İşte, bugün bir meclis kuruldu,
Sonra hemen padişah kovuldu.
Bugün yirmi üç Nisan,
Hep neşeyle doluyor insan.
Bugün, Atatürk’ten bir armağan,
Yoksa, tutsak olurduk sen inan.
Bugün yirmi üç Nisan,
Hep neşeyle doluyor insan.
Bu çocuk şarkısının melodisinin neşe saçmasının nedenini hâlâ bulmaya çalışıyorum. Tabii ki düğün ve bayramın bir toplum için nasıl bir neşe kaynağı olduğunun farkındayım.

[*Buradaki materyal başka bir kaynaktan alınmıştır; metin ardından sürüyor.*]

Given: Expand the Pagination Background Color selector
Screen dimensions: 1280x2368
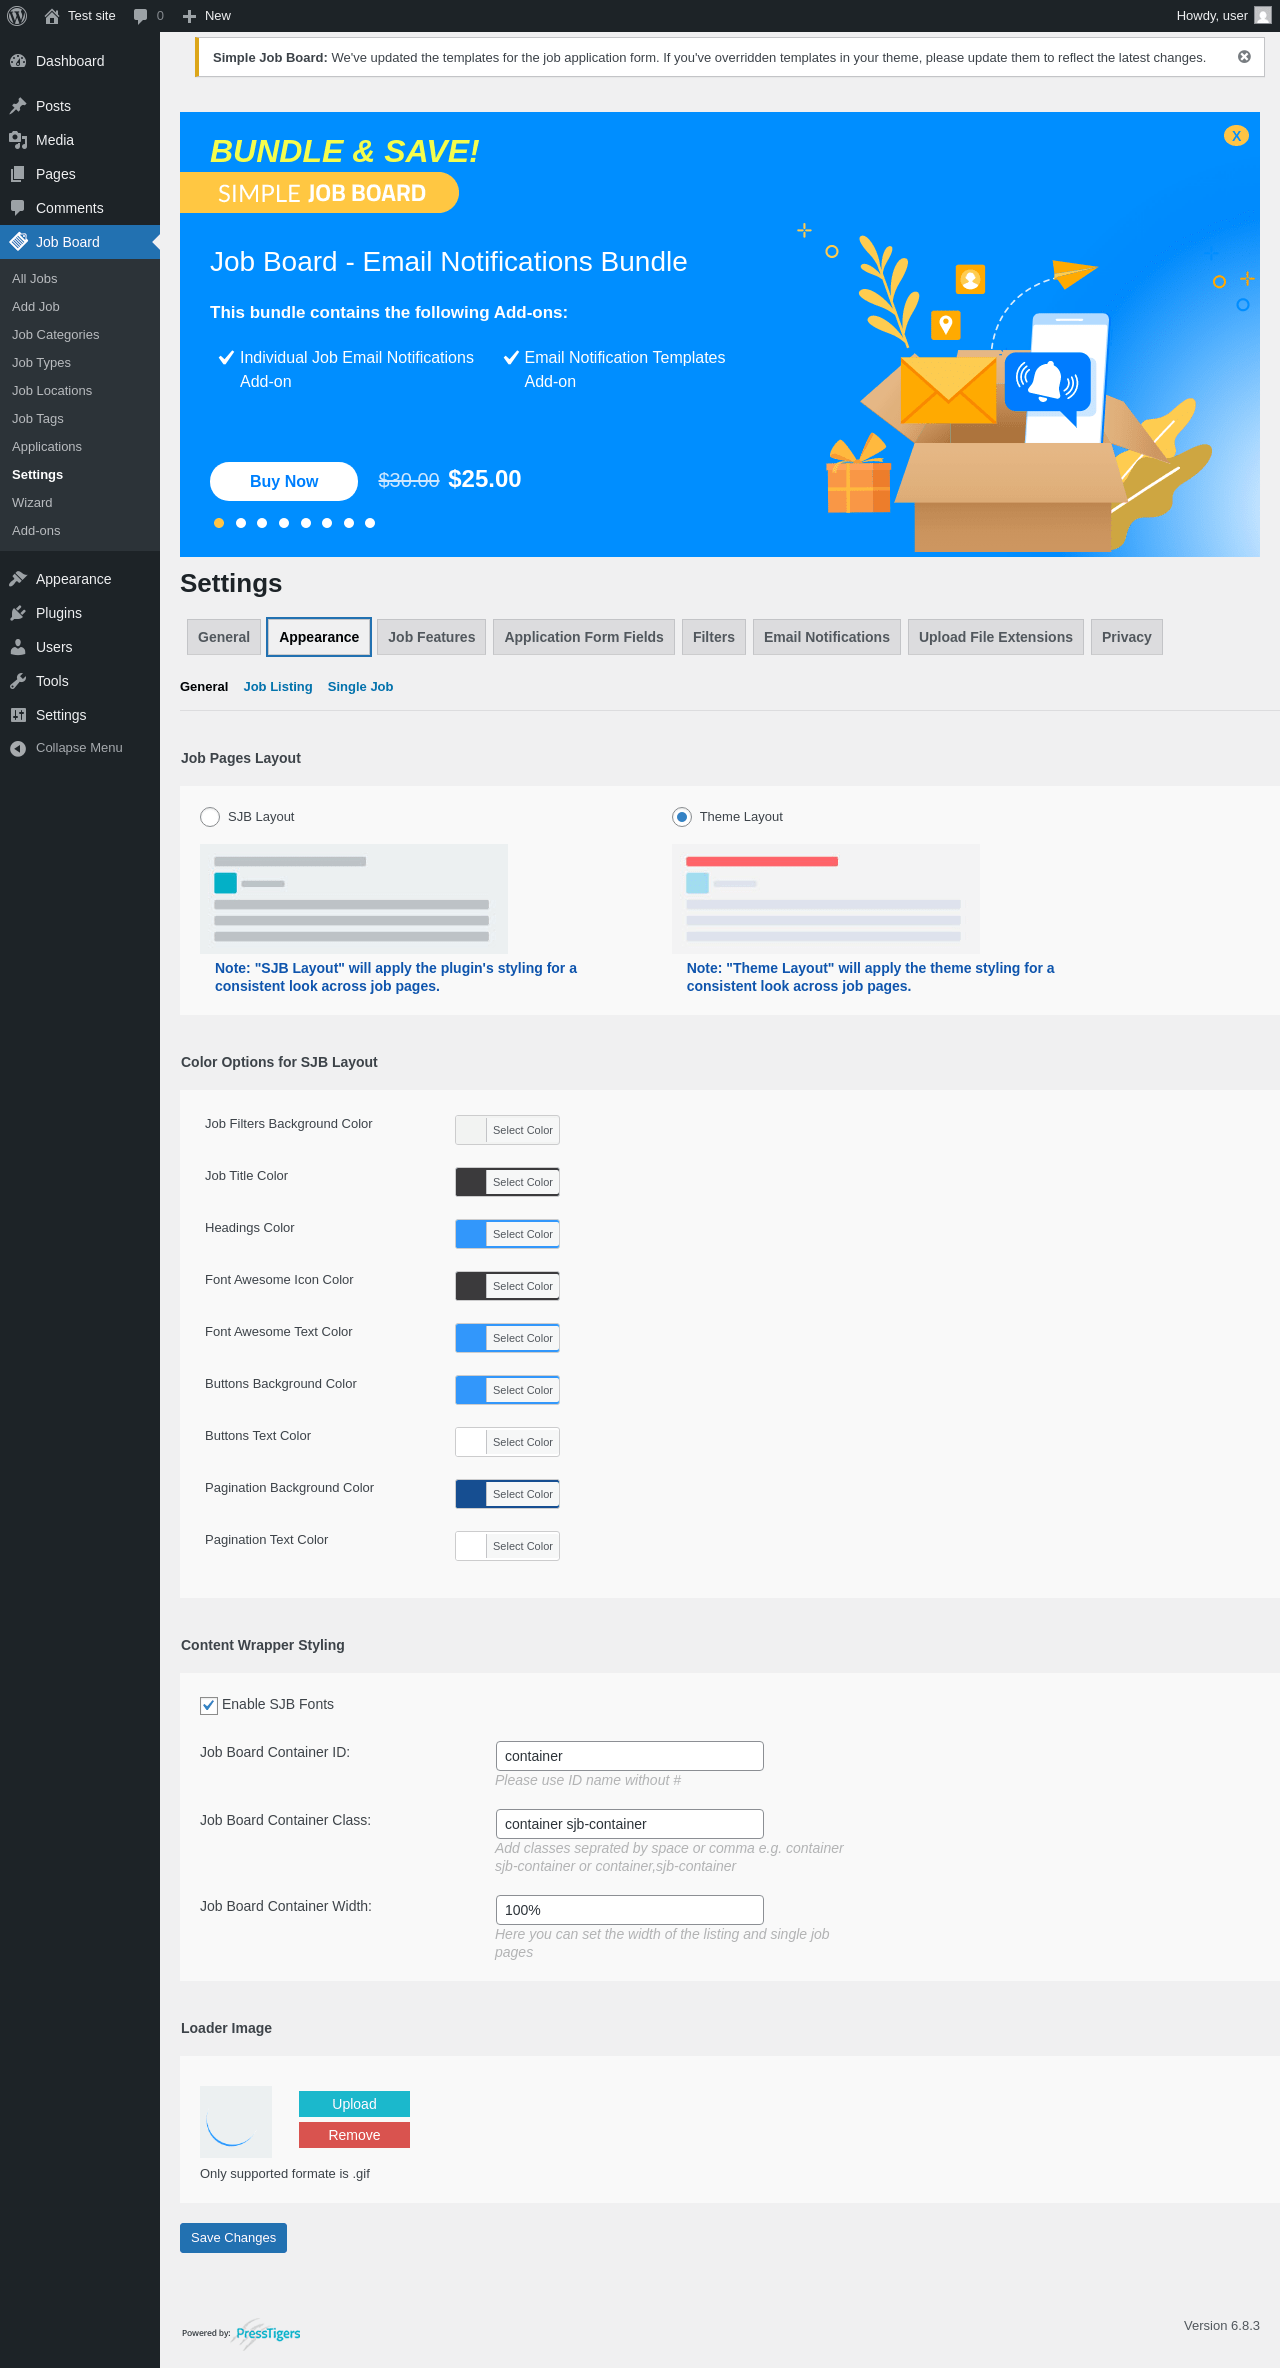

Çocuk masallarında düğünler 40 gün 40 gece sürer. Birileri muradına ererken kalanlar kerevetine çıkar, yani o mutluluğa ortak olurlar. Bir mutluluğa ortak olmak, mutlu olmak demektir bizce.
23 Nisan’da daha mini mini birer çocuk olan bizler, henüz ne olduğunu anlayamadığımız bir Meclis’in açılmasının, bir padişahın kovulmasının bayramını kutlarız. İdeolojik anlamı kavramamız için yılların geçmesi gerekecektir ama bir ulusal bilincin en önemli yapı taşı olan ulusal bayramı kutlayarak o ulusal bilinci özümsemeye başlarız.
Bayram bilinci çocuklukta edinilir, duygusaldır, doğaldır, hatta bir çocuk için muhtemelen de sebepsizdir. Yıllar sonra anlayacağımız bir sebep için neşelenmeyi, sevinmeyi öğreniriz.
Canım annemden, canım öğretmenime
Aslında çocuk şiir ve şarkıları, tıpkı masallar ve hikâyeler gibi bize belli bir ideolojiyi kavratmaz, zaten bir çocuğa bunu kavratabilmenin imkânı da yoktur ki. Ama o basit tekerlememsi şiirler bize hayatımız için çok önemli değerleri aşılar. Ve biz millet olarak bu çocuk şarkılarımızın zenginliğiyle övünmeliyiz bence.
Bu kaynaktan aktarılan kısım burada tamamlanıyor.